» INPUT FOR THIS TASK
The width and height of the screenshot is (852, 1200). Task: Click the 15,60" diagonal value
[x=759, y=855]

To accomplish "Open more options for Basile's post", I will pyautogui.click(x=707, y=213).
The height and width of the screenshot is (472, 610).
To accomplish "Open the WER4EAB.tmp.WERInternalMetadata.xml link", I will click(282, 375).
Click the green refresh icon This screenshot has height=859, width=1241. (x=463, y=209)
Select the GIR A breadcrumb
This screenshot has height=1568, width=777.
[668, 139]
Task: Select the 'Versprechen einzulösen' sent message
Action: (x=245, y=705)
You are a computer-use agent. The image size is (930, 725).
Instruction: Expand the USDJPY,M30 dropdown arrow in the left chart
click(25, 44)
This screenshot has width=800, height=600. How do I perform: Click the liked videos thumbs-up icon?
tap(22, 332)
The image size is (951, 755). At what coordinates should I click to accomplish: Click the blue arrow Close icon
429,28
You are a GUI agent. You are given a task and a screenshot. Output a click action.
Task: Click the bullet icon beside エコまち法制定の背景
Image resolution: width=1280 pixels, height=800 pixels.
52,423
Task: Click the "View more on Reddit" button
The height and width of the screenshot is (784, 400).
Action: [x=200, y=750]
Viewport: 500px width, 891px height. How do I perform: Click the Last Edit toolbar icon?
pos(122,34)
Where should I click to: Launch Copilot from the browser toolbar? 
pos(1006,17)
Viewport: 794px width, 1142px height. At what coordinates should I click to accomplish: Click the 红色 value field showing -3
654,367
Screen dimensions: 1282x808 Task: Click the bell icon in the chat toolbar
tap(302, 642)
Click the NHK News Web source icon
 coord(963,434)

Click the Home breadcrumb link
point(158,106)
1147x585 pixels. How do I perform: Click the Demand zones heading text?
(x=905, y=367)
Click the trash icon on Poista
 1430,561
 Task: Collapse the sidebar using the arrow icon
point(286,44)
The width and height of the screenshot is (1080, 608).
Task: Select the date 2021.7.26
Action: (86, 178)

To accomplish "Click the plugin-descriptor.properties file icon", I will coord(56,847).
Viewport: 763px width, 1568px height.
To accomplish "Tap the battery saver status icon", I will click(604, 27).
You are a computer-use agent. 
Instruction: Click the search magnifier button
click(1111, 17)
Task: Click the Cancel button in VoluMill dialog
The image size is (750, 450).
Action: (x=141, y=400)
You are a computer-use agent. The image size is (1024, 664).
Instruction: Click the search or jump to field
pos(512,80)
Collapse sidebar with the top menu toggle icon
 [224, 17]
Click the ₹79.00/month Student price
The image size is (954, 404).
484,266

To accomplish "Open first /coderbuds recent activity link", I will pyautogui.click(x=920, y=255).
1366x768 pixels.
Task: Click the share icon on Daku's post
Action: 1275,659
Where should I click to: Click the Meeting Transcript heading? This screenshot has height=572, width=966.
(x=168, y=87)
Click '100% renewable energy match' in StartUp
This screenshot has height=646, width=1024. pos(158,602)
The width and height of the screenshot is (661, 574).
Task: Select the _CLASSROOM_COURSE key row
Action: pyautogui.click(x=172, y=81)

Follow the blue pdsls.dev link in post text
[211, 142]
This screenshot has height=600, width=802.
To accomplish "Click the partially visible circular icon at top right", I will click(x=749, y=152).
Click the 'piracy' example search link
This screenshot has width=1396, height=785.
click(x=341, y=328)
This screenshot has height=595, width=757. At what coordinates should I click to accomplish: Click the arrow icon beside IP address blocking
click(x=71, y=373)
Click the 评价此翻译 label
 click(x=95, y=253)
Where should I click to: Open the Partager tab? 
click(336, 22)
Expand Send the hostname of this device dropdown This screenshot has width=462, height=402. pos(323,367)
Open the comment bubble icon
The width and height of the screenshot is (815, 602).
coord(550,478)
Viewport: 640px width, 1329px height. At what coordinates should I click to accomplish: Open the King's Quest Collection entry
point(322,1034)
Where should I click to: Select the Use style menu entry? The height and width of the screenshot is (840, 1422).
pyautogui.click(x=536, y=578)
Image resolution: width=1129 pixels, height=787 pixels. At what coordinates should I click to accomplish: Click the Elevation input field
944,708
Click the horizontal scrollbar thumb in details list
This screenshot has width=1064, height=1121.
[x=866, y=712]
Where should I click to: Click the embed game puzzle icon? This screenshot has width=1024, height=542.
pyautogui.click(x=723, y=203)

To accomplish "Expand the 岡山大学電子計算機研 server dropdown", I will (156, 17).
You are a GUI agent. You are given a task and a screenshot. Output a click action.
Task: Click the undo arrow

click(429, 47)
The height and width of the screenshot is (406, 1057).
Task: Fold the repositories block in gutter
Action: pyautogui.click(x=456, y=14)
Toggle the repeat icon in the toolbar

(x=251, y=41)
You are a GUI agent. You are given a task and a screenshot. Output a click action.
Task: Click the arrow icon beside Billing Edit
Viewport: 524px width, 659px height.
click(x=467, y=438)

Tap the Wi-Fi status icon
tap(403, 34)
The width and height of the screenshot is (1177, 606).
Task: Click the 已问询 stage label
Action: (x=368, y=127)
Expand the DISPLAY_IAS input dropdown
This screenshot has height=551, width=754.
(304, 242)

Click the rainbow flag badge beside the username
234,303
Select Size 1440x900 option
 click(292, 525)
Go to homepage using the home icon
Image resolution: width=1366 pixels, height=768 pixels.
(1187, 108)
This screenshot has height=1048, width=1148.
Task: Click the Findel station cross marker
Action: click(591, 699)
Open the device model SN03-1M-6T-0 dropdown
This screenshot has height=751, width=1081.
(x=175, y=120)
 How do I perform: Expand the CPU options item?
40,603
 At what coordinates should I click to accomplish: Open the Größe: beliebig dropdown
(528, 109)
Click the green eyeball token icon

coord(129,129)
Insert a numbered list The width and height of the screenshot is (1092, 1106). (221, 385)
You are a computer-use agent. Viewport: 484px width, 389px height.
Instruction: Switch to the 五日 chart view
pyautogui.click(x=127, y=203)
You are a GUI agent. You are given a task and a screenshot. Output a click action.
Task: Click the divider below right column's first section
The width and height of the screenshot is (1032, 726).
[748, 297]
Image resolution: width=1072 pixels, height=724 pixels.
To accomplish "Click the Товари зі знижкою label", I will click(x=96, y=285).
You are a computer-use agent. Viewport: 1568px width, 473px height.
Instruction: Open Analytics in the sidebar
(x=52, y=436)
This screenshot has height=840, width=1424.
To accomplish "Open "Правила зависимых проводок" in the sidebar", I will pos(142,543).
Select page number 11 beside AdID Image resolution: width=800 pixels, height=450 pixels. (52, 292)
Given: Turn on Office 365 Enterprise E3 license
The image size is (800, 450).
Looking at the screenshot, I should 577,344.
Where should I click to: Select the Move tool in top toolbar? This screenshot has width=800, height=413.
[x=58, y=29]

» WHAT YOU WILL DO
Using the material above, please reproduce each line exactly.

» SOLUTION FOR THIS PROBLEM
The width and height of the screenshot is (852, 1200). Task: Click the 15,60" diagonal value
[x=759, y=855]

To accomplish "Open more options for Basile's post", I will pyautogui.click(x=707, y=213).
The height and width of the screenshot is (472, 610).
To accomplish "Open the WER4EAB.tmp.WERInternalMetadata.xml link", I will click(282, 375).
Click the green refresh icon This screenshot has height=859, width=1241. (x=463, y=209)
Select the GIR A breadcrumb
This screenshot has height=1568, width=777.
[668, 139]
Task: Select the 'Versprechen einzulösen' sent message
Action: (x=245, y=705)
You are a computer-use agent. The image size is (930, 725).
Instruction: Expand the USDJPY,M30 dropdown arrow in the left chart
click(25, 44)
This screenshot has width=800, height=600. How do I perform: Click the liked videos thumbs-up icon?
tap(22, 332)
The image size is (951, 755). At what coordinates should I click to accomplish: Click the blue arrow Close icon
429,28
You are a GUI agent. You are given a task and a screenshot. Output a click action.
Task: Click the bullet icon beside エコまち法制定の背景
Image resolution: width=1280 pixels, height=800 pixels.
52,423
Task: Click the "View more on Reddit" button
The height and width of the screenshot is (784, 400).
Action: [x=200, y=750]
Viewport: 500px width, 891px height. How do I perform: Click the Last Edit toolbar icon?
pos(122,34)
Where should I click to: Launch Copilot from the browser toolbar? 
pos(1006,17)
Viewport: 794px width, 1142px height. At what coordinates should I click to accomplish: Click the 红色 value field showing -3
654,367
Screen dimensions: 1282x808 Task: Click the bell icon in the chat toolbar
tap(302, 642)
Click the NHK News Web source icon
 coord(963,434)

Click the Home breadcrumb link
point(158,106)
1147x585 pixels. How do I perform: Click the Demand zones heading text?
(x=905, y=367)
Click the trash icon on Poista
 1430,561
 Task: Collapse the sidebar using the arrow icon
point(286,44)
The width and height of the screenshot is (1080, 608).
Task: Select the date 2021.7.26
Action: (86, 178)

To accomplish "Click the plugin-descriptor.properties file icon", I will coord(56,847).
Viewport: 763px width, 1568px height.
To accomplish "Tap the battery saver status icon", I will click(604, 27).
You are a computer-use agent. 
Instruction: Click the search magnifier button
click(1111, 17)
Task: Click the Cancel button in VoluMill dialog
The image size is (750, 450).
Action: (x=141, y=400)
You are a computer-use agent. The image size is (1024, 664).
Instruction: Click the search or jump to field
pos(512,80)
Collapse sidebar with the top menu toggle icon
 [224, 17]
Click the ₹79.00/month Student price
The image size is (954, 404).
484,266

To accomplish "Open first /coderbuds recent activity link", I will pyautogui.click(x=920, y=255).
1366x768 pixels.
Task: Click the share icon on Daku's post
Action: 1275,659
Where should I click to: Click the Meeting Transcript heading? This screenshot has height=572, width=966.
(x=168, y=87)
Click '100% renewable energy match' in StartUp
This screenshot has height=646, width=1024. pos(158,602)
The width and height of the screenshot is (661, 574).
Task: Select the _CLASSROOM_COURSE key row
Action: pyautogui.click(x=172, y=81)

Follow the blue pdsls.dev link in post text
[211, 142]
This screenshot has height=600, width=802.
To accomplish "Click the partially visible circular icon at top right", I will click(x=749, y=152).
Click the 'piracy' example search link
This screenshot has width=1396, height=785.
click(x=341, y=328)
This screenshot has height=595, width=757. At what coordinates should I click to accomplish: Click the arrow icon beside IP address blocking
click(x=71, y=373)
Click the 评价此翻译 label
 click(x=95, y=253)
Where should I click to: Open the Partager tab? 
click(336, 22)
Expand Send the hostname of this device dropdown This screenshot has width=462, height=402. pos(323,367)
Open the comment bubble icon
The width and height of the screenshot is (815, 602).
coord(550,478)
Viewport: 640px width, 1329px height. At what coordinates should I click to accomplish: Open the King's Quest Collection entry
point(322,1034)
Where should I click to: Select the Use style menu entry? The height and width of the screenshot is (840, 1422).
pyautogui.click(x=536, y=578)
Image resolution: width=1129 pixels, height=787 pixels. At what coordinates should I click to accomplish: Click the Elevation input field
944,708
Click the horizontal scrollbar thumb in details list
This screenshot has width=1064, height=1121.
[x=866, y=712]
Where should I click to: Click the embed game puzzle icon? This screenshot has width=1024, height=542.
pyautogui.click(x=723, y=203)

To accomplish "Expand the 岡山大学電子計算機研 server dropdown", I will (156, 17).
You are a GUI agent. You are given a task and a screenshot. Output a click action.
Task: Click the undo arrow

click(429, 47)
The height and width of the screenshot is (406, 1057).
Task: Fold the repositories block in gutter
Action: pyautogui.click(x=456, y=14)
Toggle the repeat icon in the toolbar

(x=251, y=41)
You are a GUI agent. You are given a task and a screenshot. Output a click action.
Task: Click the arrow icon beside Billing Edit
Viewport: 524px width, 659px height.
click(x=467, y=438)

Tap the Wi-Fi status icon
tap(403, 34)
The width and height of the screenshot is (1177, 606).
Task: Click the 已问询 stage label
Action: (x=368, y=127)
Expand the DISPLAY_IAS input dropdown
This screenshot has height=551, width=754.
(304, 242)

Click the rainbow flag badge beside the username
234,303
Select Size 1440x900 option
 click(292, 525)
Go to homepage using the home icon
Image resolution: width=1366 pixels, height=768 pixels.
(1187, 108)
This screenshot has height=1048, width=1148.
Task: Click the Findel station cross marker
Action: click(591, 699)
Open the device model SN03-1M-6T-0 dropdown
This screenshot has height=751, width=1081.
(x=175, y=120)
 How do I perform: Expand the CPU options item?
40,603
 At what coordinates should I click to accomplish: Open the Größe: beliebig dropdown
(528, 109)
Click the green eyeball token icon

coord(129,129)
Insert a numbered list The width and height of the screenshot is (1092, 1106). (221, 385)
You are a computer-use agent. Viewport: 484px width, 389px height.
Instruction: Switch to the 五日 chart view
pyautogui.click(x=127, y=203)
You are a GUI agent. You are given a task and a screenshot. Output a click action.
Task: Click the divider below right column's first section
The width and height of the screenshot is (1032, 726).
[748, 297]
Image resolution: width=1072 pixels, height=724 pixels.
To accomplish "Click the Товари зі знижкою label", I will click(x=96, y=285).
You are a computer-use agent. Viewport: 1568px width, 473px height.
Instruction: Open Analytics in the sidebar
(x=52, y=436)
This screenshot has height=840, width=1424.
To accomplish "Open "Правила зависимых проводок" in the sidebar", I will pos(142,543).
Select page number 11 beside AdID Image resolution: width=800 pixels, height=450 pixels. (52, 292)
Given: Turn on Office 365 Enterprise E3 license
The image size is (800, 450).
Looking at the screenshot, I should 577,344.
Where should I click to: Select the Move tool in top toolbar? This screenshot has width=800, height=413.
[x=58, y=29]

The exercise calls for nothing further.